Siklus Negeri Gemah Ripah

MEDIAWARTA,-Coretan ini tentang negeri kita, negeri gemah ripah, yang saya sari dari Kultum seorang muballigh kondang kampus, Prof. Barsihannoor. Beliau mengajak jamaah berefleksi tentang pentingnya bersyukur menjadi orang Indonesia. Prof. Barsih menggambarkan kekayaan alam dan keindahan Indonesia, ibarat kehidupan surga yang digambarkan oleh kitab suci.

Prof Barsih lebih jauh mengulas musim di Indonesia yang sangat patut disyukuri. Pembagian waktu siang dan malam yang seimbang, sehingga puasa kita juga berlangsung secara seimbang. Prof. Barsih mengugah kita, kalau mau merasakan derita panjangnya puasa, silakan pergi berpuasa ke negara Barat pada musim panas, atau ke negara-negara skandinavia, puasanya bisa berlangsung sampai 20 jam. Cuaca negara kita juga sangat bersahabat, tidak terlalu panas dan tidak terlalu dingin.

Bagi yang sudah berhaji, mungkin sudah pernah merasakan musim panas di tanah Arab, betapa panasnya, dan tidak mungkin bisa tenang tanpa pendingin di kamar. Dan bagi dosen yang pernah belajar di negara Barat, misalnya di Canada, betapa dinginnya di musim dingin, dan tidak membayangkan bisa hidup tanpa pemanas atau perapian. Di Indonesia, menurut Prof. Barsih orang bisa istirahat di rumah setiap saat tanpa pendingin atau tanpa pemanas.

Prof. Barsih melanjutkan dengan mengulas sifat toleransi masyarakat yang tidak didapat dicontoh oleh negara lain. Misalnya, pada aspek keagamaan, hari pertama puasa bisa berbeda, hari raya idul fitri juga sudah biasa berbeda. Bahkan ada kelompok yang lebih berbeda lagi hari lebarannya tapi tetap mendapatkan tempat dalam masyarakat.

Negara juga sangat demokratis dalam menyikapi keberagamaan masyarakat.

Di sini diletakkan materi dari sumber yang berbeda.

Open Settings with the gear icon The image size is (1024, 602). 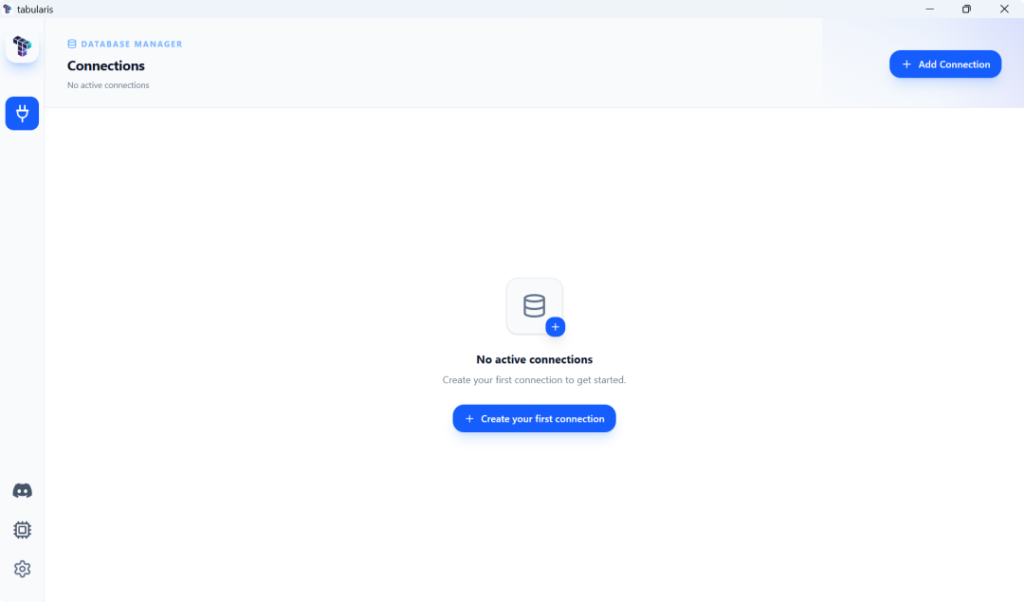22,569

Prof. Barsih contohkan, setiap acara keagamaan, masyarakat menutup jalan, misalnya acara ta’ziah atau nikahan. Masyarakat kita pun menurut Prof. Barsih, sudah terbiasa berdamai dengan kemacetan apakah jalan ditutup karena hajatan, demonstrasi, ada gerombolan sapi yang melintas atau ikut menggunakan jalanan.

Dalam dakwah juga terlihat betapa bebasnya pendakwah melancarkan ceramahnya tanpa harus dikontrol oleh pemerintah, situasi yang sangat berbeda pada beberapa negara Muslim tetangga. Bahkan pada khutbah jumat, khatib sangat lazim tidak membaca konsep, pemandangan yang nyaris tidak ditemukan pada banyak negara Muslim. Jadi ada kebebasan berekspresi, kebabasan mengurai dalil, kebabasan menyampaikan seruan, bahkan kebebasan menafsir ajaran.

Pertanyaan reflektif Prof. Barsih, mengapa masyarakat kita tidak maju dengan segala kemudahan hidup? Panjang ulasan beliau. Tapi saya hanya meyingkatnya. Kemudahan itu bisa melahirkan kesusahan. Orang yang terbiasa mudah, sering kurang antisipatif saat merasakan kesusahan, tapi orang yang terbiasa susah tidak butuh persiapan untuk meniti hidup yang lebih mudah. Orang yang terbiasa merasakan kemudahan, akan berdampak pada rendahnya mentalitas daya juang.

Saya menutup sambil mengajak mengikuti alur cerita atau siklus hidup berikut ini. Kakek kita dahulu berjalan 10 kilometer ke tempat kerja. Ayah kita berjalan 5 kilometer ke tempat kerja. Kita waktu kecil mulai naik sepeda. Anak kita sudah naik motor saat sekolah. Cucu kita sudah naik mobil. Kemungkinan yang akan terjadi, cicit kita kembali akan berjalan kaki. Siklus ini terjadi karena masa yang susah melahirkan orang kuat, orang kuat melahirkan masa yang mudah, masa yang mudah melahirkan orang lemah, dan orang lemah melahirkan masa yang susah.